_EXTRACTED INFORMATION_:
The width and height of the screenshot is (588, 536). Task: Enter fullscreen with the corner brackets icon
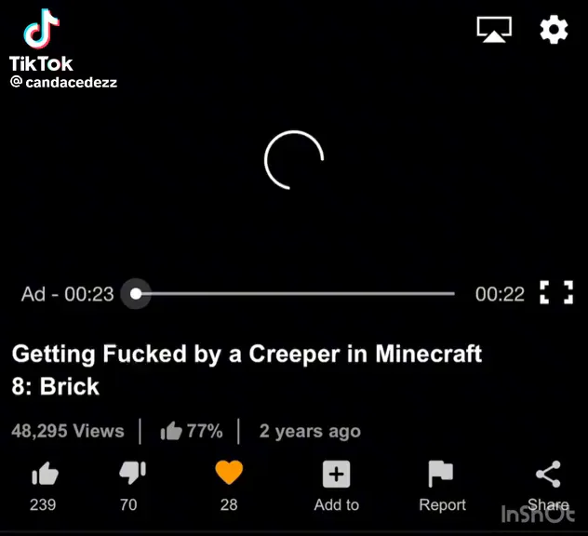click(556, 292)

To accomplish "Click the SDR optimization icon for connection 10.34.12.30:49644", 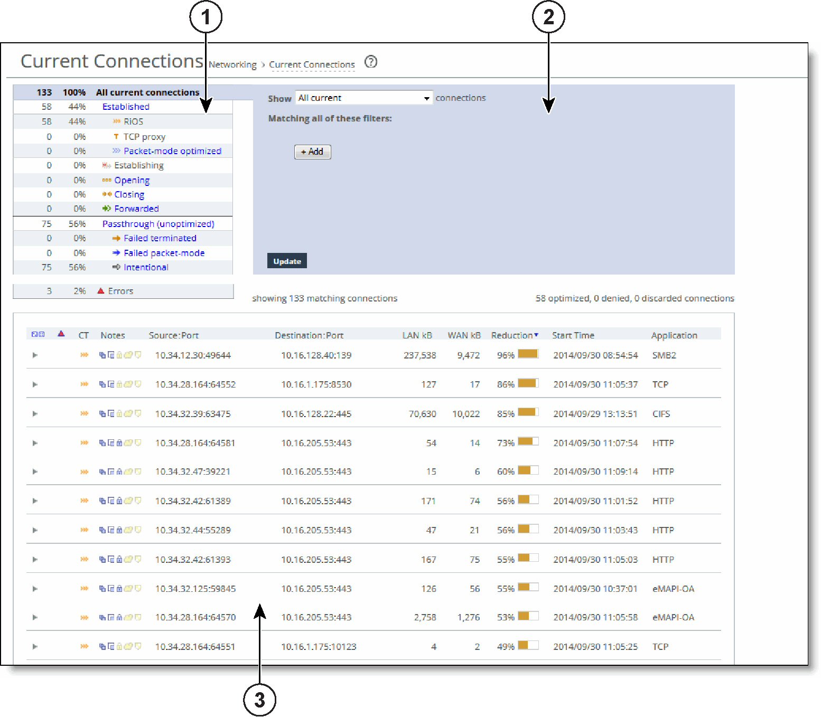I will tap(102, 355).
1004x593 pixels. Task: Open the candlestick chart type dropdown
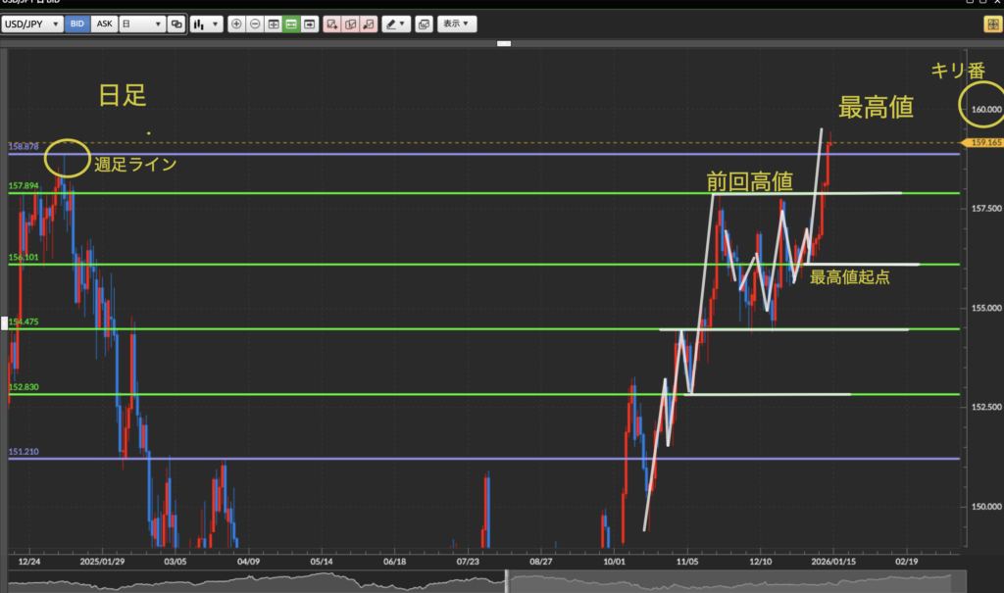coord(205,25)
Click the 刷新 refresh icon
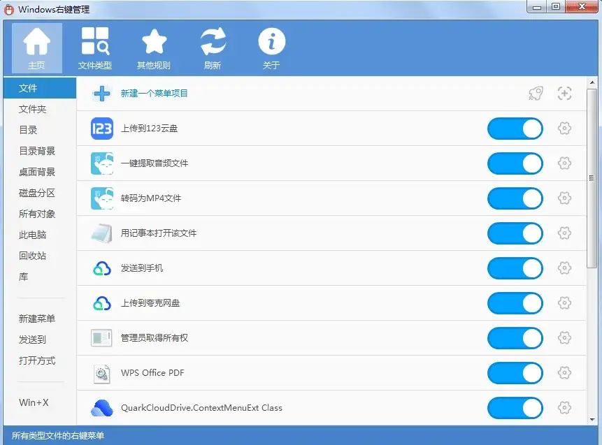This screenshot has height=445, width=602. tap(213, 48)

_TASK GOAL_: Skipping any pictures, copy the line that holds "1004x593 pixels. Task: Open" and each line after it through the last line of the records, unchanged, and no other lines.

_RESULT OF THE TASK_:
1004x593 pixels. Task: Open the candlestick chart type dropdown
coord(205,25)
Click the 刷新 refresh icon
This screenshot has height=445, width=602. tap(213, 48)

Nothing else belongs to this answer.